RT | February 24, 2014
In the wake of President Obama’s promise to stop spying on German Chancellor Angela Merkel, the US intelligence has switched its attention to her top government officials, a German newspaper reported.
Washington’s relations with Germany were strained last year after revelations that the US National Security Agency (NSA) was conducting mass surveillance in Germany and even tapped the mobile phone of Chancellor Merkel.
Facing the German outrage, President Barack Obama pledged that the US would stop spying on the leader of the European country, which is among the closest and most powerful allies of America.
After the promise was made, the NSA has stepped up surveillance of senior German officials, German newspaper Bild am Sonntag (BamS) reported on Sunday.
“We have had the order not to miss out on any information now that we are no longer able to monitor the chancellor’s communication directly,” it quoted a top NSA employee in Germany as saying.
BamS said the NSA had 297 employees stationed in Germany and was surveying 320 key individuals, most of them German decision-makers involved in politics and business.
Interior Minister Thomas de Maiziere is of particular interest to the US, the report said, because he is a close aide of Merkel, who seeks his advice on many issues and was rumored to be promoting his candidacy for the post of NATO secretary-general.
A spokesman for the German Interior Ministry told the newspaper it would not comment on the “allegations of unnamed individuals.”
Privacy issues are a very sensitive area in Germany, which holds the memory of invasive state surveillance practices by the Nazi government and later by the Communist government in the former East Germany.

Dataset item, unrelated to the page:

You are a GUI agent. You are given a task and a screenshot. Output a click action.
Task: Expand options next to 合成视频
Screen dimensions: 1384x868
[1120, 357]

Part of the outrage in Germany was caused by the allegation that US intelligence is using its surveillance capabilities not only to provide national security, but also to gain business advantage for American companies over their foreign competitors.
Berlin has been pushing for a ‘no-spying deal’ with the US for months, but so far with little success. Germany is also advocating the creation of a European computer network which would allow communication traffic not to pass through US-based servers and thus avoid the NSA tapping.